Under what conditions will
the policy begin paying benefits?

The policy should state the various conditions that must be met.
- The inability to perform two or three specific
"activities of daily living" without help. These include
bathing, dressing, eating, toileting and "transferring" or
being able to move from place to place or between a bed and a chair.
- Cognitive impairment. Most policies cover stroke
and Alzheimer’s and Parkinson's disease, but other forms of mental
incapacity may be excluded.
- Medical necessity, or certification by a doctor
that long-term care is necessary.
What events must occur
before the policy begins paying benefits?
- Some older policies require a hospital stay of at
least three days before benefits can be paid. This requirement is
very restrictive; you should avoid it.
- Most policies have a “waiting period” or
"elimination" period. This is a period that begins when
you first need long-term care and lasts as long as the policy
provides.

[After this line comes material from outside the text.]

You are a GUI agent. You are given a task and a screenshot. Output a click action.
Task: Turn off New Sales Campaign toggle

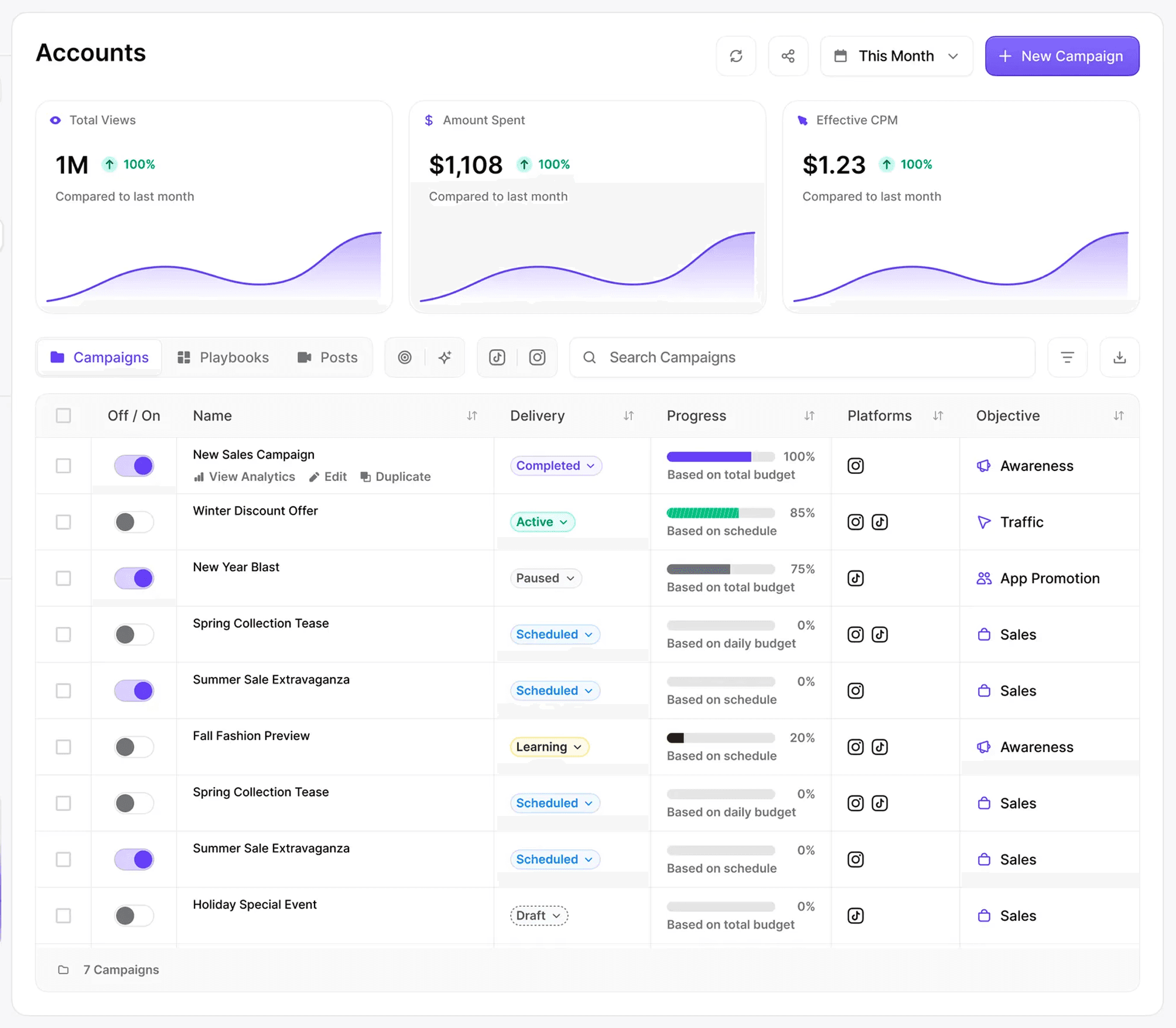click(x=134, y=466)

During the waiting period, the policy will not pay
benefits. If you recover before the waiting period ends, the policy
doesn’t pay for expenses you incur during the waiting period. The
policy pays only for expenses that occur after the waiting period is
over, if you continue to need care. In general, the longer the
waiting period, the lower the premium for the long-term care
policy.
How long will benefits last?

A benefit period may range from two years to lifetime. You can keep
premiums down by electing coverage for three to four years—longer than
the average nursing home stay—instead of lifetime.
Indemnity vs. Reimbursement

Most long-term care policies pay on a reimbursement (or expense-incurred)
basis, up to the policy limits. In other words, if you have a $150 per
day benefit but spend only $130 per day for a home long-term care
provider, the policy will pay only $130. The “extra” $20 each day
will, in some policies, go into a “pool” of unused funds that can be
used to extend the length of time for which the policy will pay
benefits. Other policies pay on an indemnity basis. Using the same
example as above, an indemnity policy would pay $150 per day as long as
the insured needs and receives long-term care services,
regardless of the actual outlay.
Inflation protection

Inflation protection is an important feature, especially if you are
under 65, when you buy benefits that you may not use for 20 years or
more. A good inflation provision compounds benefits at 5 percent a year.
Without inflation protection, even 3 percent annual inflation will, over
24 years, reduce the purchasing power of a $150 daily benefit to the
equivalent of $75.
Six Other
Important Policy Provisions
1=7 Elimination
period. Under some policies, if the insured
has qualifying long-term care expenses on one day during a
seven-day period, he or she will be credited with having satisfied seven
days toward the elimination period. This type of provision reflects the
way home care is often delivered—some days by professionals and some
days by family members.
Guaranteed renewable policies
must be renewed by the insurance company, although premiums can go up if
they are increased for an entire class of policyholders.
Waiver of premium, so
that no further premiums are due once you start to receive benefits.
Third-party notification, so
that a relative, friend or professional adviser will be notified if you
forget to pay a premium.
Nonforfeiture benefits keep
a lesser amount of insurance in force if you let the policy lapse. This
provision is required by some states.
Restoration of benefits,
which ensures that maximum benefits are put back in place if you receive
benefits for a time, then recover and go for a specified period
(typically six months) without receiving benefits.